The Detroit Red Wings are in a bit of a predicament when it comes to the rapidly approaching trade deadline. On one hand, the team has its hands full in a very competitive Western Conference playoff race, and its 21-year streak of making the postseason is facing a real test.
On the other hand, the beginning of a youth movement is taking place at the same time (with injuries mostly to blame/thank for that), with Brian Lashoff, Tomas Tatar, Joakim Andersson, Gustav Nyquist and Petr Mrazek all seeing action and having varying degrees of success. I feel pretty comfortable speaking for Wings fans everywhere when I say that no one wants the future to be mortgaged to sneak in as a seven or eight seed just to keep the streak alive.
So while GM Ken Holland has shown the willingness to get help at the deadline in the past, he’s in a trickier spot this year.
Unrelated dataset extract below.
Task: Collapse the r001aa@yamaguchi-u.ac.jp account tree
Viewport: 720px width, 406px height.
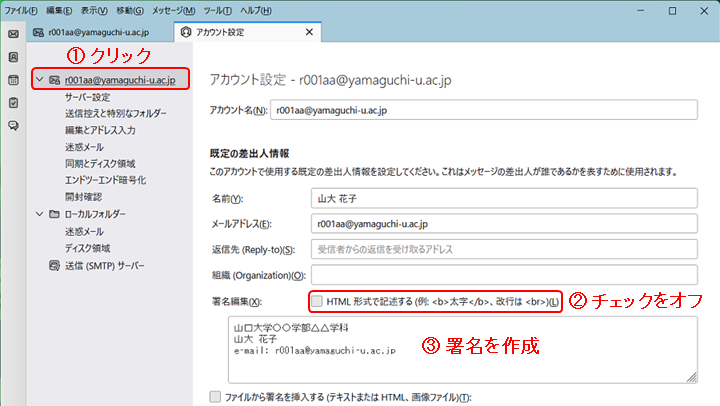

The roster could use some tinkering, and you’d expect he’d be looking to add and not just subtract. he also has cap room to play with, but the asking price for some of the names being thrown around, like Calgary’s Jay Bouwmeester and Phoenix’s Keith Yandle, is likely to be too high.
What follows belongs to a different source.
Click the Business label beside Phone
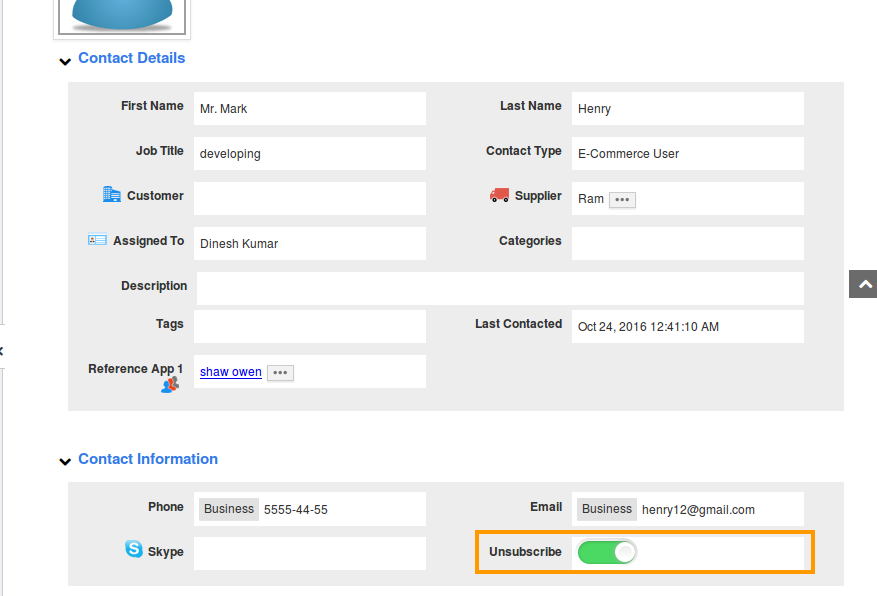 tap(229, 509)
Rumor also has it that Holland isn’t looking for guys who will be free agents after the season, lowering the chances of obtaining the likes of Mike Ribeiro (much as I’d like to have him) or Ryan Whitney. That means we need to get even more creative to try to pick out potential trade targets.
With thinking cap on and CapGeek.com at the ready, here are four guys who won’t break the bank and shouldn’t cost the Red Wings all that much but could still represent an upgrade. Note that three of them have no trade clauses, but we’ll assume for the sake of argument they’d waive them to come play at The Joe:
- Eric Brewer, D, Tampa Bay Lightning
It’s not like Holland doesn’t have Stevie Y’s number, right? The Lightning have faded despite a fast start to 2013 and Steven Stamkos‘ endless supply of heroics, and with Vincent Lecavalier out indefinitely, my guess is that Tampa will be selling at the deadline.
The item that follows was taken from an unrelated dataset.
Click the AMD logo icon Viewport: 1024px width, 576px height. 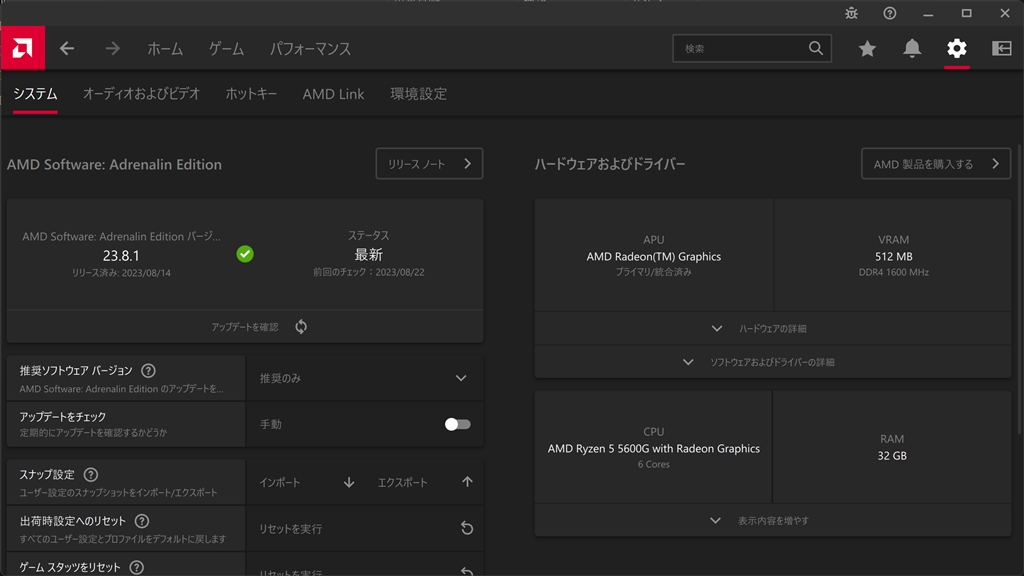coord(22,48)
Brewer would bring some size and the (very) occasional offensive contribution to the blue line. He’s 33, but his cap hit is under $4 million for each of the next two seasons, which seems reasonable.
- Stephane Robidas, D, Dallas Stars
At 36, he might be too long in the tooth to consider. Yet he’s only under contract for one more season at $3.3 million, or about what Jonathan Ericsson makes.
Robidas would be a strictly defensive pickup, but he’s always seemed like a pain in the butt when playing the Red Wings over the years. You wouldn’t want him to be your number one guy or anything, but int he second pairing, he’d be an asset.
- Jeff Schultz, D, Washington Capitals
Now we’re aiming even lower, but no one said “help” needed to be synonymous with “high ceiling.” Schultz is only 27, but with the exception of John Erskine (currently injured), he actually counts as a greybeard in a Capitals defense corps that is getting young in a hurry.
Schultz is scheduled to make $2.75 million next season, easily fitting within the team’s salary structure, and would cost Detroit less than the two guys I’ve already discussed. He’s steady if somewhat boring, but anyone who’s experienced the up-and-down play of Jakub Kindl and Kyle Quincey this year knows that’s not necessarily a bad thing.
- Tomas Fleischmann, LW, Florida Panthers
Just so we’re not exclusively talking about d-men, I give you Fleischmann. The Panthers are an injury-riddled mess, and word is that except for Jonathan Huberdeau, Drew Shore and a couple of other young players, they’d listen to offers for anyone.
This would be a semi-homecoming since the Red Wings originally drafted Fleischmann but traded him to the Caps early on. I envision him doing the things we’d like Daniel Cleary to be doing, and would certainly bump Justin Abdelkader back down to the third line. Would he be too expensive at $4.5 million for the next two seasons. Yeah, maybe, but I don’t get paid to figure those things out.
A cheaper option on the same team would be Tomas Kopecky (who’d be on his second stint in Detroit), though he’d also bring less offense to the party.